TASK INSTRUCTIONS. Scan the records for the string "field" and state how many lines contain it, using the number alone.

DATA TO PROCESS section start

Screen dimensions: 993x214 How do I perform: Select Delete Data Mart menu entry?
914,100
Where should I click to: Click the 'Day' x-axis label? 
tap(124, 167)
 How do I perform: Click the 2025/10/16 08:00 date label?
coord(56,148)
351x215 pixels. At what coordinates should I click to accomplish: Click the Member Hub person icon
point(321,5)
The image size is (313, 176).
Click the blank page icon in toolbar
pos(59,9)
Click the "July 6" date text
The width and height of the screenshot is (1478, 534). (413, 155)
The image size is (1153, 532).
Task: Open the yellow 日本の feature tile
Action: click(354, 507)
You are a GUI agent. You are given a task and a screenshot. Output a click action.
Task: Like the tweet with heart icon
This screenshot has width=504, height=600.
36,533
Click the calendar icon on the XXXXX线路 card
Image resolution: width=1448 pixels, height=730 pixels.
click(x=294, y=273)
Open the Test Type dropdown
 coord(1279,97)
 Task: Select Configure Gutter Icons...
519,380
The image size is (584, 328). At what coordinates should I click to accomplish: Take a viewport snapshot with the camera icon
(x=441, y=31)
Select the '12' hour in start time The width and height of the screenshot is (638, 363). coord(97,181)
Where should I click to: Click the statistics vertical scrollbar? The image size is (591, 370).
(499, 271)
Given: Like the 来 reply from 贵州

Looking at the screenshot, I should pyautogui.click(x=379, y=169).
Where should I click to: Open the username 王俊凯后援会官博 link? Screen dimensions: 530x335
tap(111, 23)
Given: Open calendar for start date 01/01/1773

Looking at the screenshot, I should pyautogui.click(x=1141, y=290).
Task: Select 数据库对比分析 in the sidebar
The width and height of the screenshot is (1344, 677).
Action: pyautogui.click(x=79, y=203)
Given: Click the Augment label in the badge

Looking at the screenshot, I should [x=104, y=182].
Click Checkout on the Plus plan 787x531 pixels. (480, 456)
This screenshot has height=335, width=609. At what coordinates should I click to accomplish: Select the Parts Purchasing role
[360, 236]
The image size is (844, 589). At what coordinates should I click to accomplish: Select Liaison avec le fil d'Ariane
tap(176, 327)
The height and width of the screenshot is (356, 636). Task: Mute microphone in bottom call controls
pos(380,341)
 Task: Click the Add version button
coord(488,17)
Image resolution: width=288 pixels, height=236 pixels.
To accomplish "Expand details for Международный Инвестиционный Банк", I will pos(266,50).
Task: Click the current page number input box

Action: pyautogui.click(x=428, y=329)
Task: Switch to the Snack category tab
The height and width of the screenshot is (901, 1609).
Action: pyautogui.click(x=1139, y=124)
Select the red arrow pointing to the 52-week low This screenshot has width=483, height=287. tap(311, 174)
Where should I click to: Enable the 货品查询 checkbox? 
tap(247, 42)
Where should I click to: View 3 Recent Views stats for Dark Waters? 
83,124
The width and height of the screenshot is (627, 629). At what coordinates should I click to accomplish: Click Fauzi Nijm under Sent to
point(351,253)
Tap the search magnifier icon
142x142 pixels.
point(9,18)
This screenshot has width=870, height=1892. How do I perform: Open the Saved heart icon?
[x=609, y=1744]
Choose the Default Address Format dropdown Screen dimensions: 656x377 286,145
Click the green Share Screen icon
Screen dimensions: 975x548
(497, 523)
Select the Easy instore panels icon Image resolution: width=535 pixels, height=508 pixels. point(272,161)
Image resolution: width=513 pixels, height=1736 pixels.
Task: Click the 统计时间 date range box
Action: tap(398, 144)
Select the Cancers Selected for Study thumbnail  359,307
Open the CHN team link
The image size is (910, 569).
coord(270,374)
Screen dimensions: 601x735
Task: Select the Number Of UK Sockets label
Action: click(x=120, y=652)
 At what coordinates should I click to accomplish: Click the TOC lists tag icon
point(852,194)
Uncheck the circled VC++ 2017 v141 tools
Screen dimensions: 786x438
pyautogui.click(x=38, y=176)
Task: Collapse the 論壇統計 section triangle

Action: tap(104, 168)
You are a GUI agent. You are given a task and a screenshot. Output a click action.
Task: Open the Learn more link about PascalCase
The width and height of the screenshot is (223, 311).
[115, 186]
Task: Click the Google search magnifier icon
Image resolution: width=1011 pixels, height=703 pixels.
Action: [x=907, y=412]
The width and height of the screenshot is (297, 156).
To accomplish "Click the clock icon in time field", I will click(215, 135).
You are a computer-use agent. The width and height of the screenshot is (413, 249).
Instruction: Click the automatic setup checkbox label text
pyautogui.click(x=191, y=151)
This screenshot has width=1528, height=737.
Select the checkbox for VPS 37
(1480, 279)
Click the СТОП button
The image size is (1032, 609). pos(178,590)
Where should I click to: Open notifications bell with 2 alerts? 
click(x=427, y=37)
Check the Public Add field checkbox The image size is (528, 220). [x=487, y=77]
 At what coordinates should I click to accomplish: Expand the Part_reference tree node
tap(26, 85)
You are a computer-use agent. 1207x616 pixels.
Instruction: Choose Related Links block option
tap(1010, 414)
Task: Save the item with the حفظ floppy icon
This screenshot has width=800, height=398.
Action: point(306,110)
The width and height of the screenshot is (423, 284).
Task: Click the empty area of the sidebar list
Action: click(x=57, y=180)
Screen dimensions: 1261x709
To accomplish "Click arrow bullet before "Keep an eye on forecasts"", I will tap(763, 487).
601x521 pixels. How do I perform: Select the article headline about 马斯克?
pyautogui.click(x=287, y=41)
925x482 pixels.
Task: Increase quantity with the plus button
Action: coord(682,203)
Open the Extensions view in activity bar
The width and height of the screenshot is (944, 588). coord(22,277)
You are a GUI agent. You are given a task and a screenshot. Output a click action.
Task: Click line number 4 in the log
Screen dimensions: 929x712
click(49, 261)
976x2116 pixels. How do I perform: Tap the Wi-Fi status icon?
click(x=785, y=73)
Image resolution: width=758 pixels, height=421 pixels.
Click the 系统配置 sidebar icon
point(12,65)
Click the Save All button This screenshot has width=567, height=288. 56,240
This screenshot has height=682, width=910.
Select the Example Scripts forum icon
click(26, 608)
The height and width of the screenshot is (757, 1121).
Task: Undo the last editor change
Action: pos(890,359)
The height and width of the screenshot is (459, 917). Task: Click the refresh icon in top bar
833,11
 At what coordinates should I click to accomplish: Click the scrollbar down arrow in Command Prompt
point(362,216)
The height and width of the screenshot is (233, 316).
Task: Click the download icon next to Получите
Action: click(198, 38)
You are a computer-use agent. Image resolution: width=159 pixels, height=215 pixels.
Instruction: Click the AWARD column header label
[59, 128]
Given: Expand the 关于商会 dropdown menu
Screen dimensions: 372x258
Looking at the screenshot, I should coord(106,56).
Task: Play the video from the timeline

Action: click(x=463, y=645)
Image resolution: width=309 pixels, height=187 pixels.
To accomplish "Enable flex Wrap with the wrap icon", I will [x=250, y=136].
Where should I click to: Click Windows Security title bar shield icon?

DATA TO PROCESS section end

YOUR RESPONSE. 2